Michael C. – leader in nonprofit management and development with multiple degrees including a M.S. from Lesley University
I guess beauty is in the mind of the beholder. The American Dream to me is freedom. Lest we forget what a short supply of that commodity exists around the world now and how much less there was when the concept of an American Dream first blossomed. I could be wrong but I think it is what causes people to flock to our borders and take their lives in their hands to get here.
Freedom is our natural state as individuals.
Freedom is our natural state as individuals.
That took hundreds of years for philosophers to articulate, back when almost no one actually owned or was allowed by the state to own property. I am in no position to disagree with them. If people decide that they are going to use that freedom to plan on getting rich, so be it. That in itself is a values statement. But no one in my family tree ever dreamed of being rich. Going back 300 years that I am aware of, they dreamed of living in a country where that dream as well as a million others were a possibility. The dream was that neither the state, nor anyone else could prevent you from pursuing home ownership or a million other dreams. Some in my family tree have grown financially secure enough to donate very large sums of money every year to those less fortunate.....another values statement, and a bi-product of the American Dream.

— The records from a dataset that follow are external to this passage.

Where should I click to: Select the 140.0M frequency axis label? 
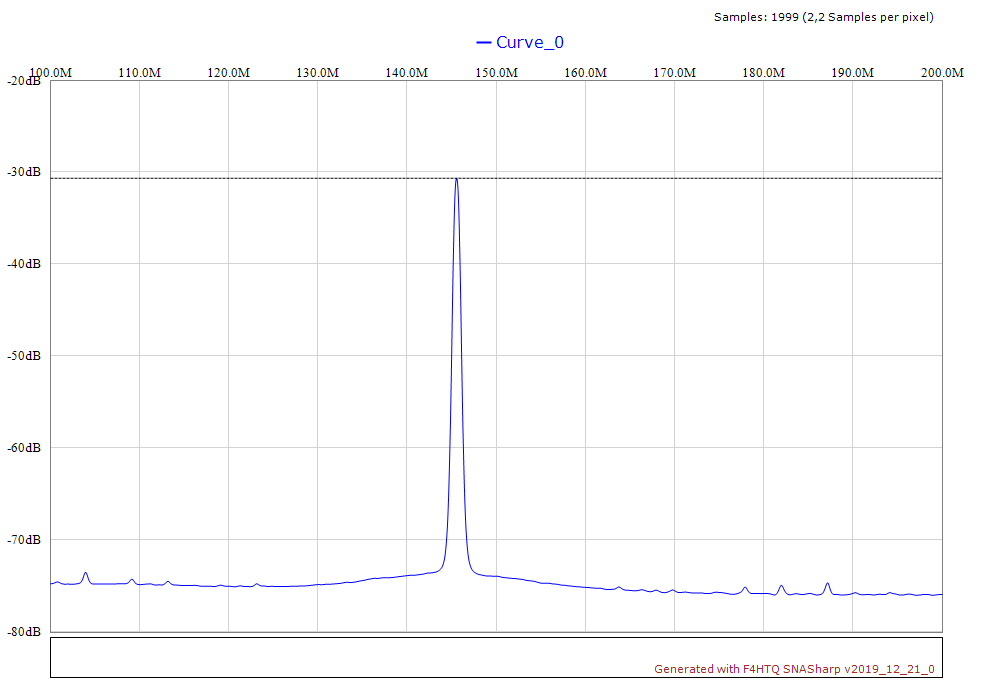click(406, 73)
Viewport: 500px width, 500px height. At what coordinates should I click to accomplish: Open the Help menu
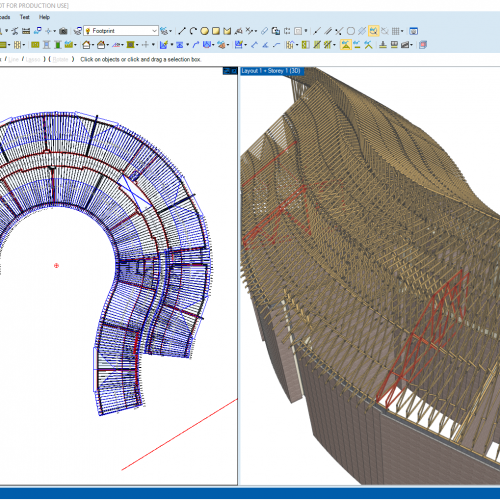[44, 17]

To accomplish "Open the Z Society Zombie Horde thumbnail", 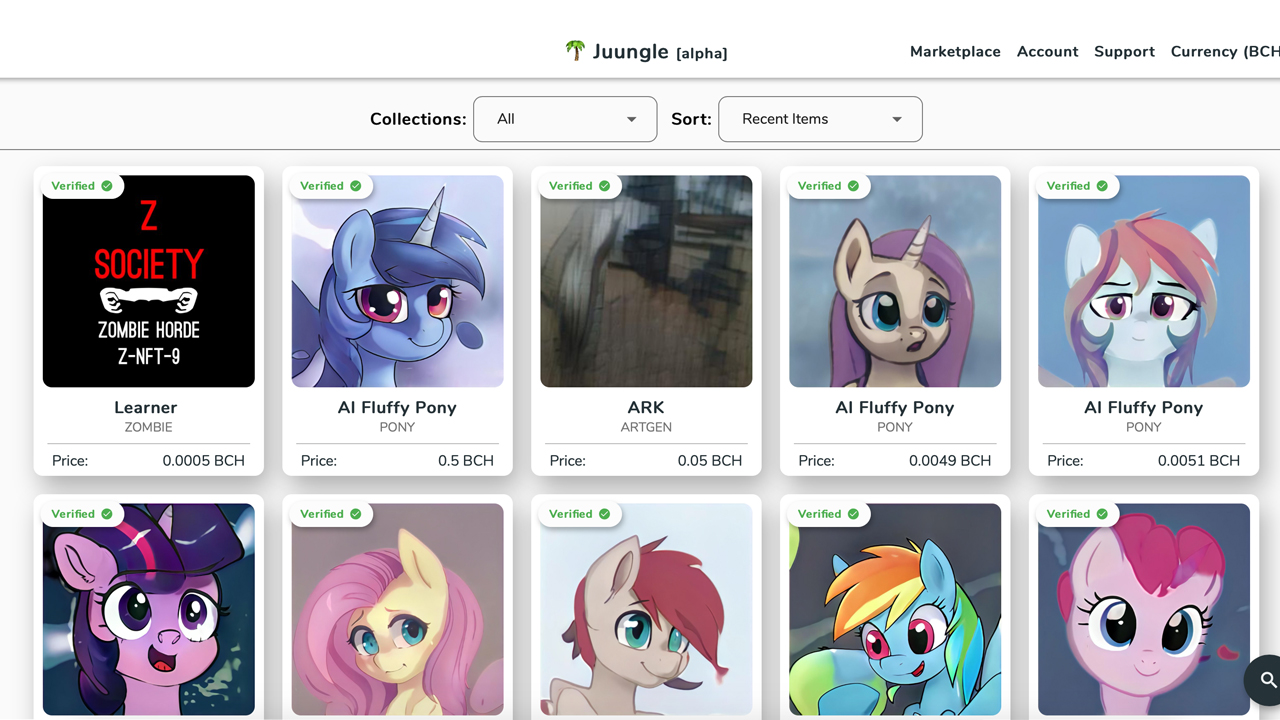I will [x=149, y=290].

Everyone in my family tree, Irish and German immigrants all, simply wanted to live in a society where home ownership was an opportunity, if we were willing to work our asses off for it. My great grandmother could only speak Gaelic and she never dreamed of owning a home but she did dream that her children would be able to carve out a better quality of life than the one she met with when she landed here. No one in my family was duped into wanting a home when they didn't really want one by some evil Wall Street cabal. I think perhaps owning your own home may well be something many/most rational people would aspire to as they establish themselves financially. To someone from Ireland in the 1840's whose home was owned by landlords they never met but who could evict them for no reason plunging them into poverty and destitution, owning your own home must have been quiet the wild dream indeed. Could today's immigrants not share that common yearning?
Her son, my grandfather went to high school - the first ever in my family to achieve formal education that we know of. He went to war for the American Dream as he saw it, and worked his ass off when he came back so that his son could go to college - the first ever to achieve that level of education in our family. With that degree, my father was able to buy a house. He also worked his ass off so I could have the opportunity to dream about financial security. I have an advanced degree- the first ever in my family, and I chose to buy a home...no one had to convince me it was a good idea, but it was an option.
Someone said that Baby Boomers are "The Grasshopper Generation". Our ancestors did all they possibly could to plant and grow the field for us, and we have spent our lives consuming what they grew.........We stand on the shoulders of giants. I hope every day I can do justice to their memory, hopes and aspirations...and to still live in a country where I am free to work my ass off if I choose to, and that embraces personal freedom to dream about home ownership,… or selling hot dogs on the corner, or living a cloistered life of poverty, and every other dream in between.